#### RECORD EXTRACTS
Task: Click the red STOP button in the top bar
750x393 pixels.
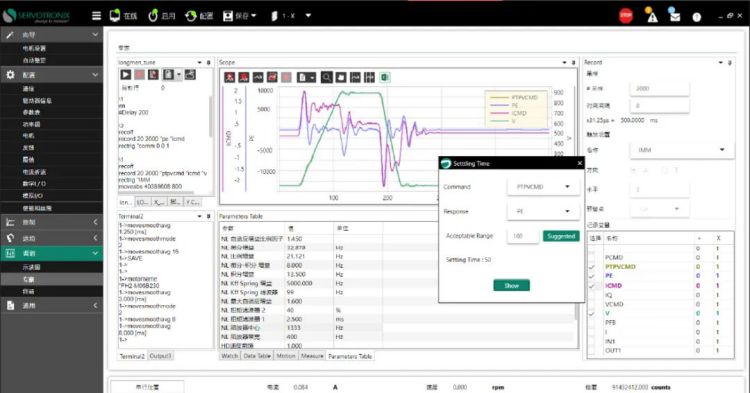Action: coord(626,16)
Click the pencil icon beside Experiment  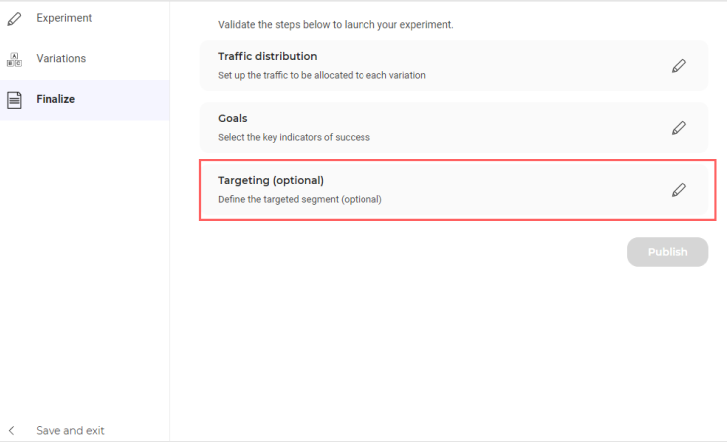[14, 19]
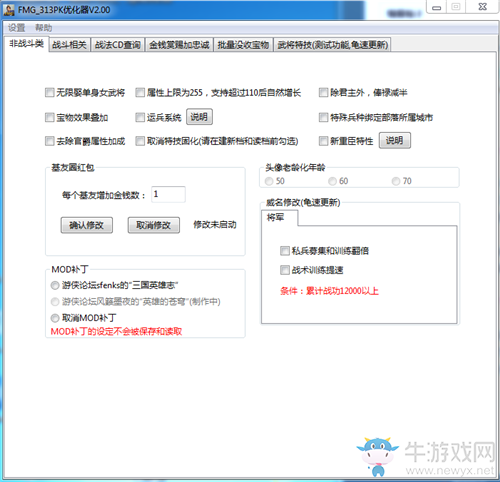Open the 设置 menu
This screenshot has width=500, height=482.
(x=17, y=28)
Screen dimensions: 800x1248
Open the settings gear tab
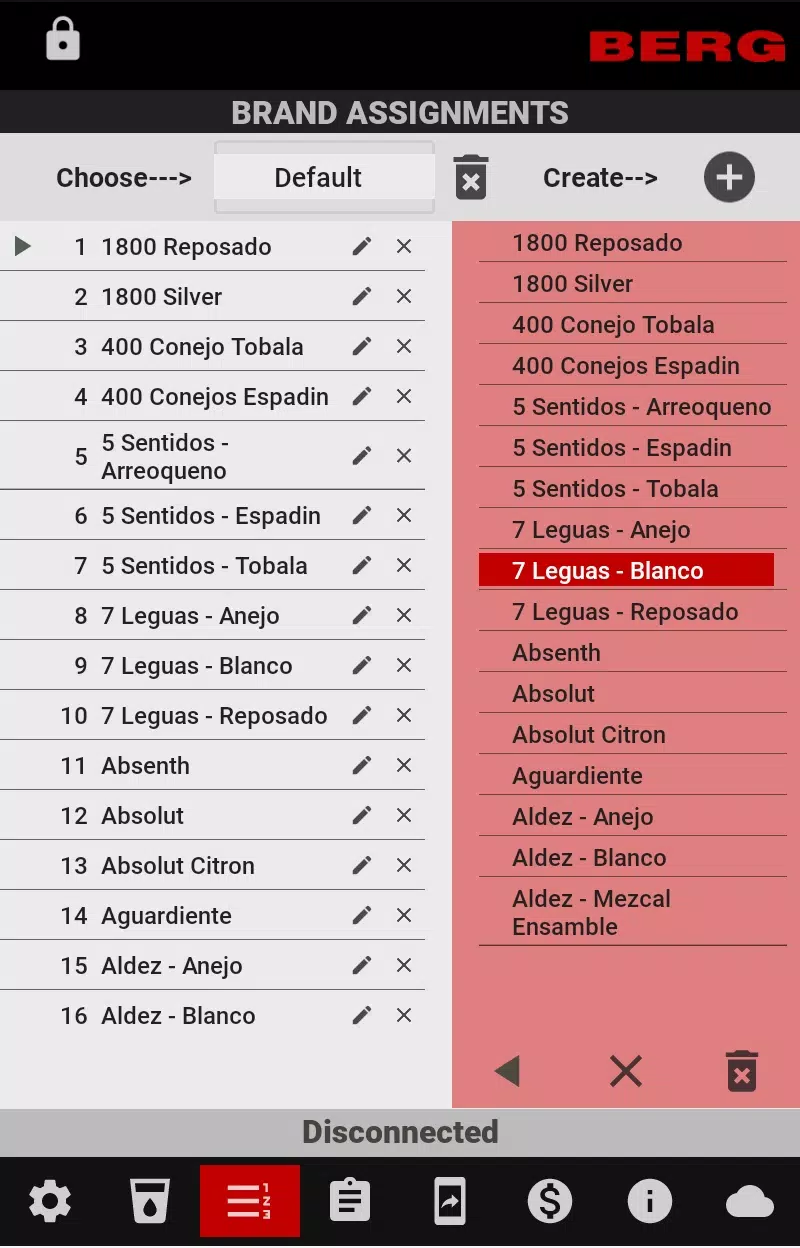(50, 1201)
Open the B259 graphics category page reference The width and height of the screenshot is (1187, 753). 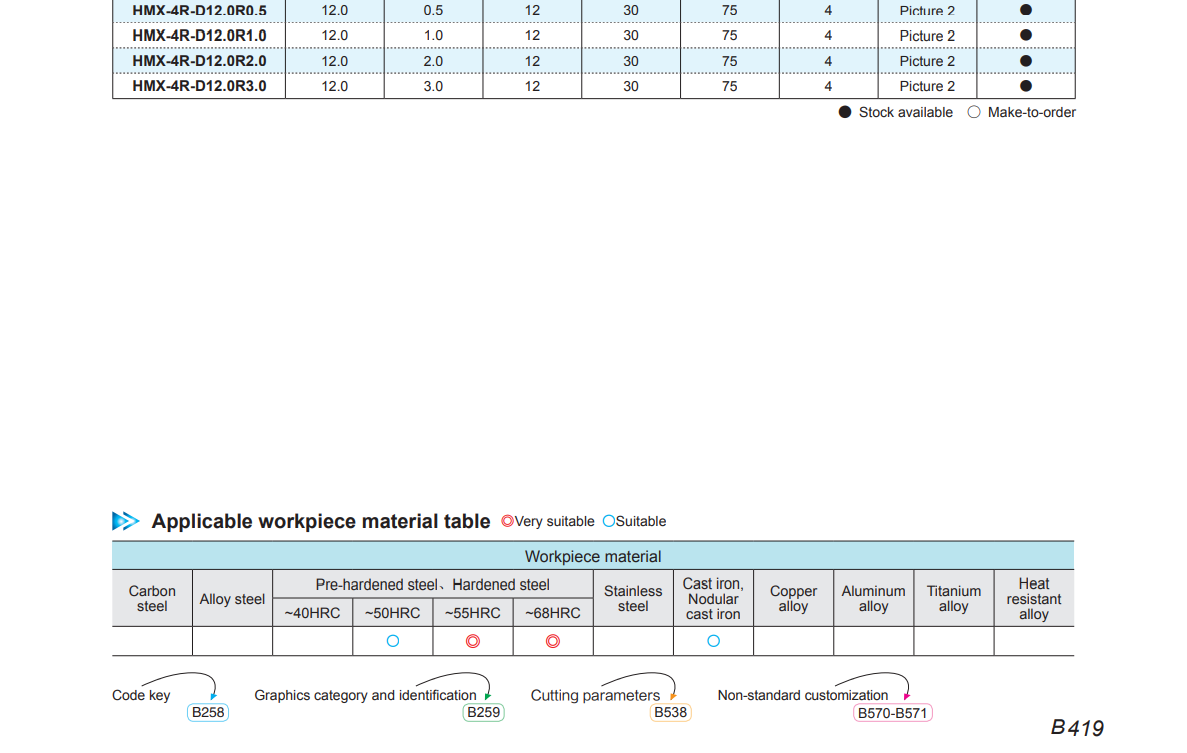point(484,713)
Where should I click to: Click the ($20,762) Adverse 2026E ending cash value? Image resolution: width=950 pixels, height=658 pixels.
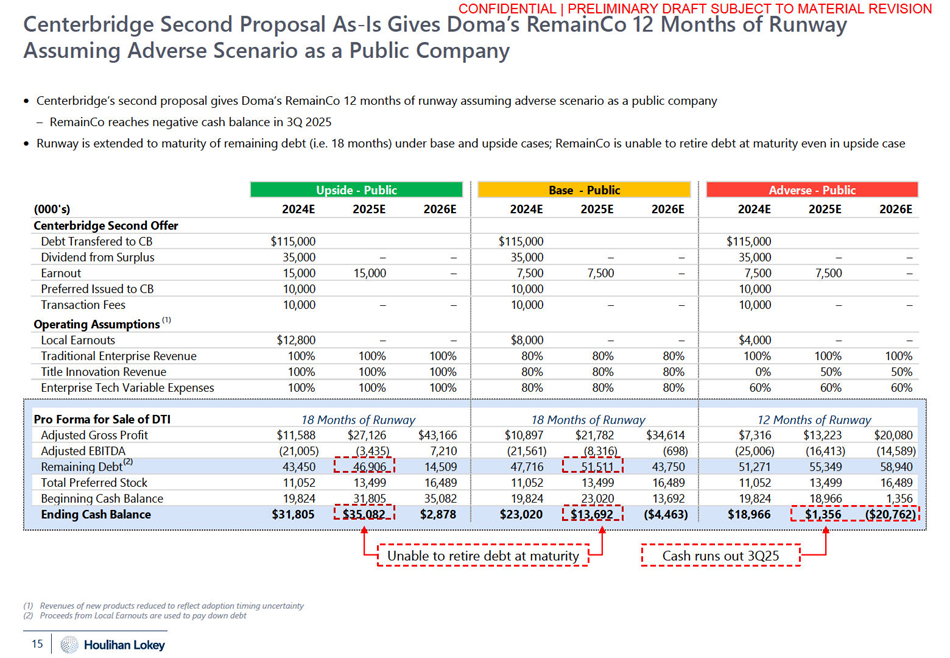click(x=886, y=515)

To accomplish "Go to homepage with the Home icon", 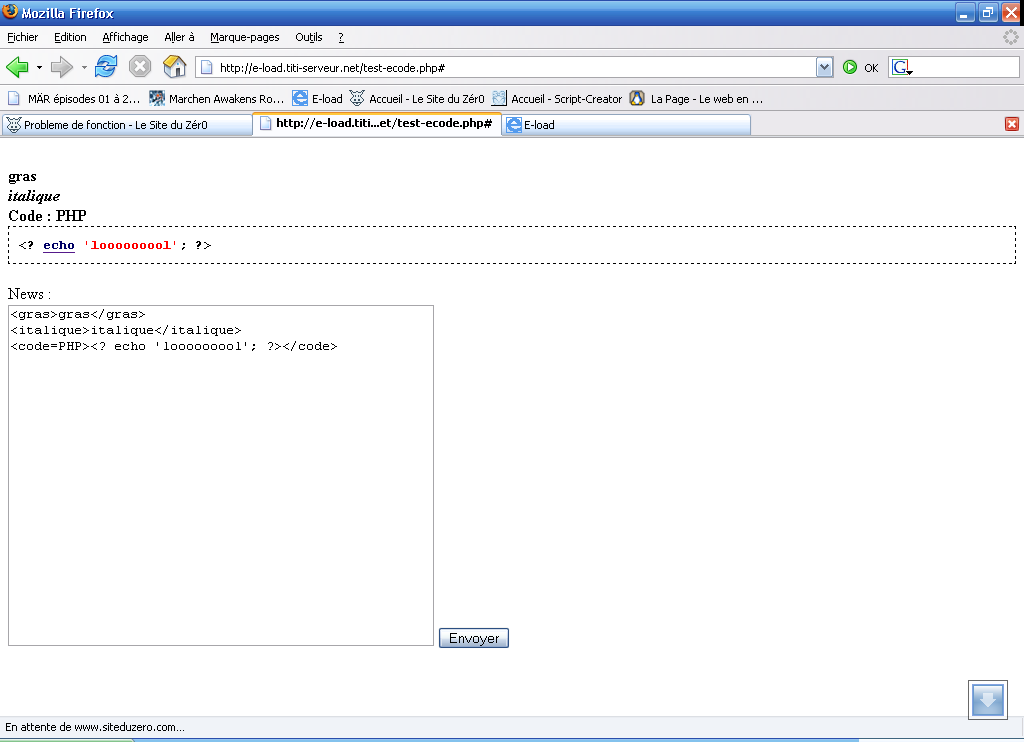I will (x=174, y=66).
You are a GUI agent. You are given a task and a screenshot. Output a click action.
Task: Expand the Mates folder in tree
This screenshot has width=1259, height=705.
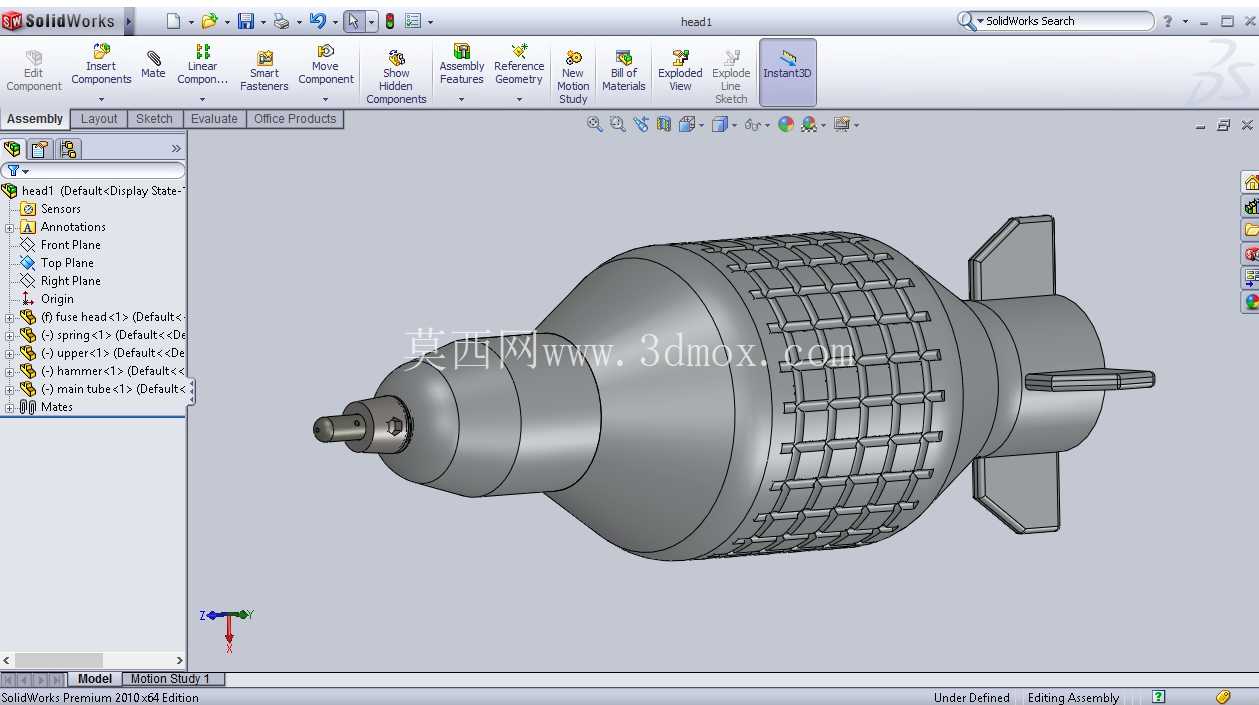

#### DIRECTIONS
Starting with the line that has "You are a GUI" and ending with the last line of the records, retype every line exactly and only those lines. Do not include the pictures.

#### EXERCISE OUTPUT
You are a GUI agent. You are given a task and a screenshot. Output a click action.
Task: Expand the Mates folder in tree
This screenshot has width=1259, height=705.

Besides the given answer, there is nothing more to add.